**YOUR GOAL**
Reprint every entry, character for character.

**DATA RECORDS**
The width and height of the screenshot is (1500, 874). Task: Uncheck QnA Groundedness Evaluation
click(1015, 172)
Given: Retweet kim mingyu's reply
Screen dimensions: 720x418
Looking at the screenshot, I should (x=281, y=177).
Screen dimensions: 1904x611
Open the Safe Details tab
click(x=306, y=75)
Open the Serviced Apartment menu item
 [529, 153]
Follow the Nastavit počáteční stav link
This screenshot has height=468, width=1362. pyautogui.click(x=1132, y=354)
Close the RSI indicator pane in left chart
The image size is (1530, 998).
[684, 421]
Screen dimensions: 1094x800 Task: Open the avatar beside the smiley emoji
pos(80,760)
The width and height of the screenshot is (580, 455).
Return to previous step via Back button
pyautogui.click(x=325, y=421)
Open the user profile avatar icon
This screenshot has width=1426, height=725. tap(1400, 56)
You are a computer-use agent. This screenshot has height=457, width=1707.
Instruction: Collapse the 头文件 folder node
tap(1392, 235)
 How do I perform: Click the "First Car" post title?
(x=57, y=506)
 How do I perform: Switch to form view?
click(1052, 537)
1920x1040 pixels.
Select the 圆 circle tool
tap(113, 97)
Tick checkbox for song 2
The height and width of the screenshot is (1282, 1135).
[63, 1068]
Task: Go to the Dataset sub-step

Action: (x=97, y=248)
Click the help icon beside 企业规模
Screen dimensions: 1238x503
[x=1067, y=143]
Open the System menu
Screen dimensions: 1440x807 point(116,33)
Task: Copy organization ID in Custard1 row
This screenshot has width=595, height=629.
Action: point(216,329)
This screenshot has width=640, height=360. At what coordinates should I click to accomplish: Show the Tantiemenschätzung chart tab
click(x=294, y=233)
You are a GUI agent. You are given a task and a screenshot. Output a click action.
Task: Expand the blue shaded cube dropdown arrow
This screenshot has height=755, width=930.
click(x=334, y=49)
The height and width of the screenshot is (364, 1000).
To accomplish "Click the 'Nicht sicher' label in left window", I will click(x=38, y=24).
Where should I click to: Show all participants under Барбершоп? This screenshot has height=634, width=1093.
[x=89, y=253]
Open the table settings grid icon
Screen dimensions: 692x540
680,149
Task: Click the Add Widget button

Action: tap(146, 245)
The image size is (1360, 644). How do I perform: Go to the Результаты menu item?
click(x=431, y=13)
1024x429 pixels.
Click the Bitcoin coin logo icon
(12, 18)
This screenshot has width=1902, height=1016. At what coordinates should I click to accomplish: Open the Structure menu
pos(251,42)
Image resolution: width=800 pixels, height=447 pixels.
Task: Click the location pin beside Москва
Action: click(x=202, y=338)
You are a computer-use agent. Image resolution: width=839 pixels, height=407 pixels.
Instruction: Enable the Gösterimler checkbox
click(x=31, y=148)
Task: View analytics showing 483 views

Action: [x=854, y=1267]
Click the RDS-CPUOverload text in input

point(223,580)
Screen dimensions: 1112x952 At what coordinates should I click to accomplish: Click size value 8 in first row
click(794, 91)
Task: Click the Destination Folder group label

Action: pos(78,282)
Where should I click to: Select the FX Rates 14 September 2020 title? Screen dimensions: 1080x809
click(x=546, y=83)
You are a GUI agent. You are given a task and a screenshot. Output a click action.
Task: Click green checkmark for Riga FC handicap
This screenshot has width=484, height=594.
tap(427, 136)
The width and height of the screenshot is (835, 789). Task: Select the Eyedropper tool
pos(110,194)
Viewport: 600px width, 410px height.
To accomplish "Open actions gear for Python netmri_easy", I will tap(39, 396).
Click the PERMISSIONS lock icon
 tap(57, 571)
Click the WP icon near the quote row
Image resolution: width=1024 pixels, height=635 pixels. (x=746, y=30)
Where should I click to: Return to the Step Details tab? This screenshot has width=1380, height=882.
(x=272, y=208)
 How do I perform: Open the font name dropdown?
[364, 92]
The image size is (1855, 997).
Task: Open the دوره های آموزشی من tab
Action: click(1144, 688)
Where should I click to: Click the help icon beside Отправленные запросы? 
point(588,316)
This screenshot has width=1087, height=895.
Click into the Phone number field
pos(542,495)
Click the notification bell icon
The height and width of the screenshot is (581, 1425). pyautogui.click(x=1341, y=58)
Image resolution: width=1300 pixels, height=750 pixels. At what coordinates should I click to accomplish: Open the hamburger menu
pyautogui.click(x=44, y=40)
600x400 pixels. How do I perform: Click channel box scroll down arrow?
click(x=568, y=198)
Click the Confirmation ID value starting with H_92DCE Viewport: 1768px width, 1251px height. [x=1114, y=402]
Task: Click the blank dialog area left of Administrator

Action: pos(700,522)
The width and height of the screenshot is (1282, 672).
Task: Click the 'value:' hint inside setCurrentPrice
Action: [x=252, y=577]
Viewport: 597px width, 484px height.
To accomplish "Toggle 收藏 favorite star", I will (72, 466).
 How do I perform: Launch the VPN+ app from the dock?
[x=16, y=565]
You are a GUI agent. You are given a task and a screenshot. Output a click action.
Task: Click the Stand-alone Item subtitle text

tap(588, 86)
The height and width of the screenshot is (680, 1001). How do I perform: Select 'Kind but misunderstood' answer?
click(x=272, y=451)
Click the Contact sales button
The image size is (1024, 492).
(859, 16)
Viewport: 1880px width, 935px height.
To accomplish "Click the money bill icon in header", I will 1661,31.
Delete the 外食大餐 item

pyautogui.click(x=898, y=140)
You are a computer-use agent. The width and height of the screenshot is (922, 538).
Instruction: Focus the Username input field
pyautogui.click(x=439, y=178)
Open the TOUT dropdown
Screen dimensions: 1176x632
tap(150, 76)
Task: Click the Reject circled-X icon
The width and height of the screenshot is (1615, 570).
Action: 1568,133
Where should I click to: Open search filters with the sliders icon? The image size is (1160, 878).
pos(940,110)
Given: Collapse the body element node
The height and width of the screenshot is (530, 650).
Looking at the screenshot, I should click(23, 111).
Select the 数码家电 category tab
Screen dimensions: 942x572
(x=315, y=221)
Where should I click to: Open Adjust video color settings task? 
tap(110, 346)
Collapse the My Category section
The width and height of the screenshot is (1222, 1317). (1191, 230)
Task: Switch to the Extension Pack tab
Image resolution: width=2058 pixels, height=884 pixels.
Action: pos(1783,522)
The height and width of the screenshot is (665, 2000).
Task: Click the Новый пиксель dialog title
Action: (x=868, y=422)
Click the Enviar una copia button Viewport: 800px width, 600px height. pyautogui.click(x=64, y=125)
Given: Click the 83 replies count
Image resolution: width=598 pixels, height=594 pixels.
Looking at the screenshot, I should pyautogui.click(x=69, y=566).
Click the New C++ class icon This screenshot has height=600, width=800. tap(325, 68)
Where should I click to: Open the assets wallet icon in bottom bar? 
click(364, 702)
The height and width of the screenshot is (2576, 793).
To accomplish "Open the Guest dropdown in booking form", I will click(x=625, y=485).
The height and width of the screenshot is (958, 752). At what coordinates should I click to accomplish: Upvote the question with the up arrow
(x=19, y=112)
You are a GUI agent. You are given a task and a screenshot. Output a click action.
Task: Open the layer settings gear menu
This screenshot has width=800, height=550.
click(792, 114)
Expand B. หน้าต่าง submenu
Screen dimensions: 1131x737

**ANSWER BOX**
The width and height of the screenshot is (1500, 874). Task: Uncheck QnA Groundedness Evaluation
click(1015, 172)
Given: Retweet kim mingyu's reply
Screen dimensions: 720x418
Looking at the screenshot, I should (x=281, y=177).
Screen dimensions: 1904x611
Open the Safe Details tab
click(x=306, y=75)
Open the Serviced Apartment menu item
 [529, 153]
Follow the Nastavit počáteční stav link
This screenshot has height=468, width=1362. pyautogui.click(x=1132, y=354)
Close the RSI indicator pane in left chart
The image size is (1530, 998).
[684, 421]
Screen dimensions: 1094x800 Task: Open the avatar beside the smiley emoji
pos(80,760)
The width and height of the screenshot is (580, 455).
Return to previous step via Back button
pyautogui.click(x=325, y=421)
Open the user profile avatar icon
This screenshot has width=1426, height=725. tap(1400, 56)
You are a computer-use agent. This screenshot has height=457, width=1707.
Instruction: Collapse the 头文件 folder node
tap(1392, 235)
 How do I perform: Click the "First Car" post title?
(x=57, y=506)
 How do I perform: Switch to form view?
click(1052, 537)
1920x1040 pixels.
Select the 圆 circle tool
tap(113, 97)
Tick checkbox for song 2
The height and width of the screenshot is (1282, 1135).
[63, 1068]
Task: Go to the Dataset sub-step

Action: (x=97, y=248)
Click the help icon beside 企业规模
Screen dimensions: 1238x503
[x=1067, y=143]
Open the System menu
Screen dimensions: 1440x807 point(116,33)
Task: Copy organization ID in Custard1 row
This screenshot has width=595, height=629.
Action: point(216,329)
This screenshot has width=640, height=360. At what coordinates should I click to accomplish: Show the Tantiemenschätzung chart tab
click(x=294, y=233)
You are a GUI agent. You are given a task and a screenshot. Output a click action.
Task: Expand the blue shaded cube dropdown arrow
This screenshot has height=755, width=930.
click(x=334, y=49)
The height and width of the screenshot is (364, 1000).
To accomplish "Click the 'Nicht sicher' label in left window", I will click(x=38, y=24).
Where should I click to: Show all participants under Барбершоп? This screenshot has height=634, width=1093.
[x=89, y=253]
Open the table settings grid icon
Screen dimensions: 692x540
680,149
Task: Click the Add Widget button

Action: tap(146, 245)
The image size is (1360, 644). How do I perform: Go to the Результаты menu item?
click(x=431, y=13)
1024x429 pixels.
Click the Bitcoin coin logo icon
(12, 18)
This screenshot has width=1902, height=1016. At what coordinates should I click to accomplish: Open the Structure menu
pos(251,42)
Image resolution: width=800 pixels, height=447 pixels.
Task: Click the location pin beside Москва
Action: click(x=202, y=338)
You are a computer-use agent. Image resolution: width=839 pixels, height=407 pixels.
Instruction: Enable the Gösterimler checkbox
click(x=31, y=148)
Task: View analytics showing 483 views

Action: [x=854, y=1267]
Click the RDS-CPUOverload text in input

point(223,580)
Screen dimensions: 1112x952 At what coordinates should I click to accomplish: Click size value 8 in first row
click(794, 91)
Task: Click the Destination Folder group label

Action: pos(78,282)
Where should I click to: Select the FX Rates 14 September 2020 title? Screen dimensions: 1080x809
click(x=546, y=83)
You are a GUI agent. You are given a task and a screenshot. Output a click action.
Task: Click green checkmark for Riga FC handicap
This screenshot has width=484, height=594.
tap(427, 136)
The width and height of the screenshot is (835, 789). Task: Select the Eyedropper tool
pos(110,194)
Viewport: 600px width, 410px height.
To accomplish "Open actions gear for Python netmri_easy", I will tap(39, 396).
Click the PERMISSIONS lock icon
 tap(57, 571)
Click the WP icon near the quote row
Image resolution: width=1024 pixels, height=635 pixels. (x=746, y=30)
Where should I click to: Return to the Step Details tab? This screenshot has width=1380, height=882.
(x=272, y=208)
 How do I perform: Open the font name dropdown?
[364, 92]
The image size is (1855, 997).
Task: Open the دوره های آموزشی من tab
Action: click(1144, 688)
Where should I click to: Click the help icon beside Отправленные запросы? 
point(588,316)
This screenshot has width=1087, height=895.
Click into the Phone number field
pos(542,495)
Click the notification bell icon
The height and width of the screenshot is (581, 1425). pyautogui.click(x=1341, y=58)
Image resolution: width=1300 pixels, height=750 pixels. At what coordinates should I click to accomplish: Open the hamburger menu
pyautogui.click(x=44, y=40)
600x400 pixels. How do I perform: Click channel box scroll down arrow?
click(x=568, y=198)
Click the Confirmation ID value starting with H_92DCE Viewport: 1768px width, 1251px height. [x=1114, y=402]
Task: Click the blank dialog area left of Administrator

Action: pos(700,522)
The width and height of the screenshot is (1282, 672).
Task: Click the 'value:' hint inside setCurrentPrice
Action: [x=252, y=577]
Viewport: 597px width, 484px height.
To accomplish "Toggle 收藏 favorite star", I will (72, 466).
 How do I perform: Launch the VPN+ app from the dock?
[x=16, y=565]
You are a GUI agent. You are given a task and a screenshot. Output a click action.
Task: Click the Stand-alone Item subtitle text

tap(588, 86)
The height and width of the screenshot is (680, 1001). How do I perform: Select 'Kind but misunderstood' answer?
click(x=272, y=451)
Click the Contact sales button
The image size is (1024, 492).
(859, 16)
Viewport: 1880px width, 935px height.
To accomplish "Click the money bill icon in header", I will 1661,31.
Delete the 外食大餐 item

pyautogui.click(x=898, y=140)
You are a computer-use agent. The width and height of the screenshot is (922, 538).
Instruction: Focus the Username input field
pyautogui.click(x=439, y=178)
Open the TOUT dropdown
Screen dimensions: 1176x632
tap(150, 76)
Task: Click the Reject circled-X icon
The width and height of the screenshot is (1615, 570).
Action: 1568,133
Where should I click to: Open search filters with the sliders icon? The image size is (1160, 878).
pos(940,110)
Given: Collapse the body element node
The height and width of the screenshot is (530, 650).
Looking at the screenshot, I should click(23, 111).
Select the 数码家电 category tab
Screen dimensions: 942x572
(x=315, y=221)
Where should I click to: Open Adjust video color settings task? 
tap(110, 346)
Collapse the My Category section
The width and height of the screenshot is (1222, 1317). (1191, 230)
Task: Switch to the Extension Pack tab
Image resolution: width=2058 pixels, height=884 pixels.
Action: pos(1783,522)
The height and width of the screenshot is (665, 2000).
Task: Click the Новый пиксель dialog title
Action: (x=868, y=422)
Click the Enviar una copia button Viewport: 800px width, 600px height. pyautogui.click(x=64, y=125)
Given: Click the 83 replies count
Image resolution: width=598 pixels, height=594 pixels.
Looking at the screenshot, I should pyautogui.click(x=69, y=566).
Click the New C++ class icon This screenshot has height=600, width=800. tap(325, 68)
Where should I click to: Open the assets wallet icon in bottom bar? 
click(364, 702)
The height and width of the screenshot is (2576, 793).
To accomplish "Open the Guest dropdown in booking form", I will click(x=625, y=485).
The height and width of the screenshot is (958, 752). At what coordinates should I click to accomplish: Upvote the question with the up arrow
(x=19, y=112)
You are a GUI agent. You are given a task and a screenshot. Output a click action.
Task: Open the layer settings gear menu
This screenshot has width=800, height=550.
click(792, 114)
Expand B. หน้าต่าง submenu
Screen dimensions: 1131x737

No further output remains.